### Listing
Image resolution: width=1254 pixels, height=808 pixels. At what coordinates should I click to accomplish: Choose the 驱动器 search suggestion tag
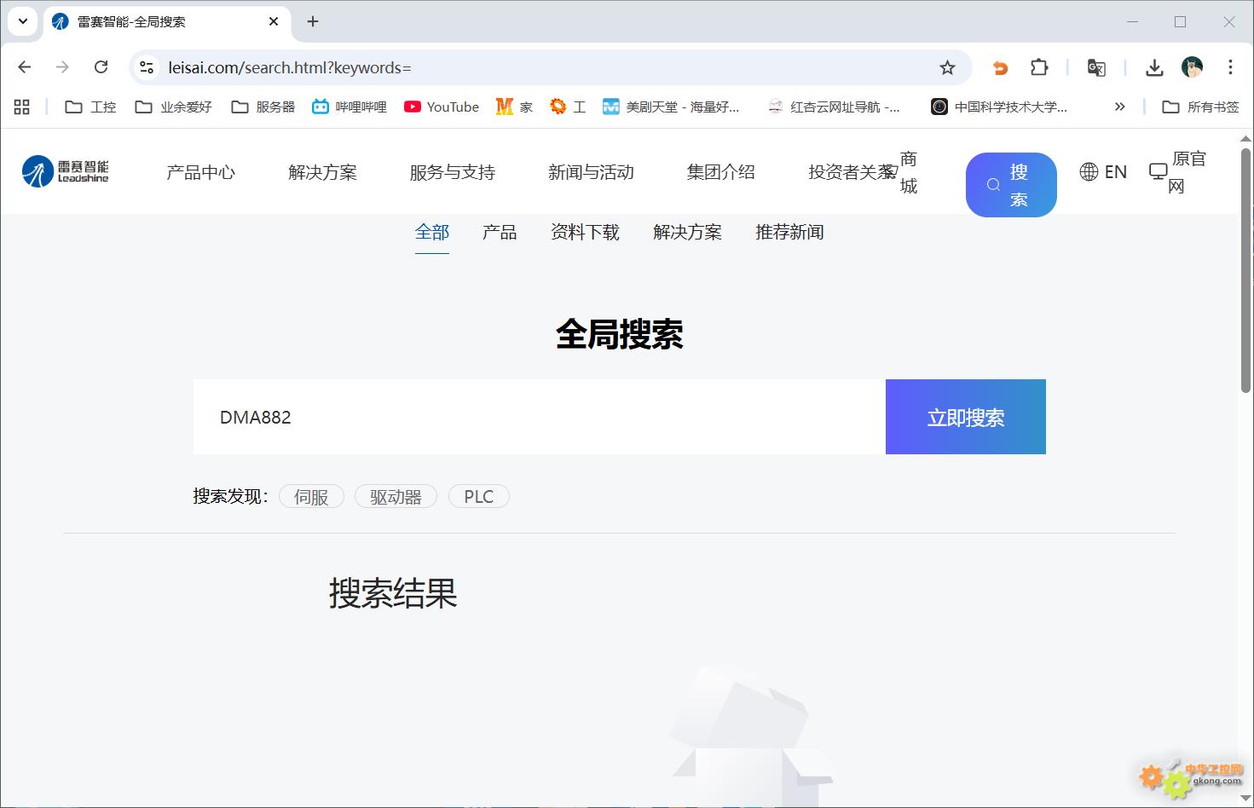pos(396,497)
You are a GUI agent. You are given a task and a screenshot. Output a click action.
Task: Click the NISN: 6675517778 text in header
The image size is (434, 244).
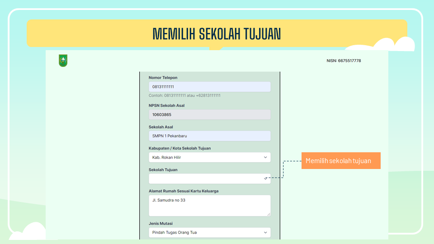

### Problem
Please repeat the stretch from the line containing "You are a GUI" through the end of the data, substituting "screen capture" for "screenshot" and changing nothing else. Leave the pictures out of the answer.

### Result below
You are a GUI agent. You are given a task and a screen capture. Output a click action.
Task: Click the NISN: 6675517778 text in header
The image size is (434, 244).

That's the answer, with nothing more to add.